Edit

Restore FEs

This topic describes how to restore the frontends (FEs) in your StarRocks cluster if the cluster is unavailable due to one of the following issues:

  • An FE cannot start Berkeley DB Java Edition (BDBJE).

  • An FE cannot synchronize data to the other FEs.

  • Your StarRocks cluster cannot write metadata into an FE.

  • Your StarRocks cluster cannot select a follower FE as the leader FE.

Note

  • Proceed with caution when you perform the operations that are described in this topic. Improper operations may cause an irreversible loss of data. If the FEs in your StarRocks cluster cannot start, we recommend that you troubleshoot the start failure rather than using this topic to restore the FEs.

  • The method that is provided in this topic cannot help you resolve the preceding issues. The method can only help you restore the service of your StarRocks cluster at the earliest opportunity. We recommend that you contact StarRocks technical support when you restore FEs.

Procedure

To manually restore the FEs in your StarRocks cluster, you must select an FE as the new leader FE, start that FE by using the metadata stored in the meta_dir directory, and then add the other FEs one by one.

Step 1: Stop all FEs

To prevent unanticipated problems, do not access the data when the restoration is in progress.

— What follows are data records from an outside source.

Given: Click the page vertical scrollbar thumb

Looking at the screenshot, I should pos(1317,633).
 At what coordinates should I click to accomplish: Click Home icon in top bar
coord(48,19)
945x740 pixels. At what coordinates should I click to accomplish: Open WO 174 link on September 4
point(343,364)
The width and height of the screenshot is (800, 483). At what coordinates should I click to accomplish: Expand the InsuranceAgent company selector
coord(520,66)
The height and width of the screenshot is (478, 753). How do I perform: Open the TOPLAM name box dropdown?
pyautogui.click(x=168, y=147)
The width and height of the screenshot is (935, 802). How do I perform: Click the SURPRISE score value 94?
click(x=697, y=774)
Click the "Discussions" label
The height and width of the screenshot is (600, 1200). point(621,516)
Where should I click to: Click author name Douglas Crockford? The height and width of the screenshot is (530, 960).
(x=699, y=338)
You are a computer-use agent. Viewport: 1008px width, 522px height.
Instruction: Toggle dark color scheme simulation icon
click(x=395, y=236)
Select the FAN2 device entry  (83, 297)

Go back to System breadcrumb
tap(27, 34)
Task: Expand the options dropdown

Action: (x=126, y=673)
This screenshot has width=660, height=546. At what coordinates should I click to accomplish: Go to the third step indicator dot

Step 2: Find the FE that contains the latest metadata

Back up the meta_dir directories of all FEs. If the meta_dir directory of an FE cannot be found in the default path, view the xxx/fe/conf/fe.conf file of an FE to obtain the directory. Example:

meta_dir = /home/disk1/sr/StarRocks-1.19.0/fe-3365df09-14bc-44a5-aabc-ccfaa5824d52/meta

The following figure shows the structure of the meta_dir directory.

8-2

Usually, the leader FE stores the latest metadata. To obtain the latest metadata, you can switch to the installation directory of each FE and run the following command to obtain the lastVLSN value of each FE. The FE that has the largest lastVLSN value stores the latest metadata.

java -jar lib/je-7.3.7.jar DbPrintLog -h meta/bdb/ -vd 

The current path of lib/je-7.3.7.jar is starrocks/fe.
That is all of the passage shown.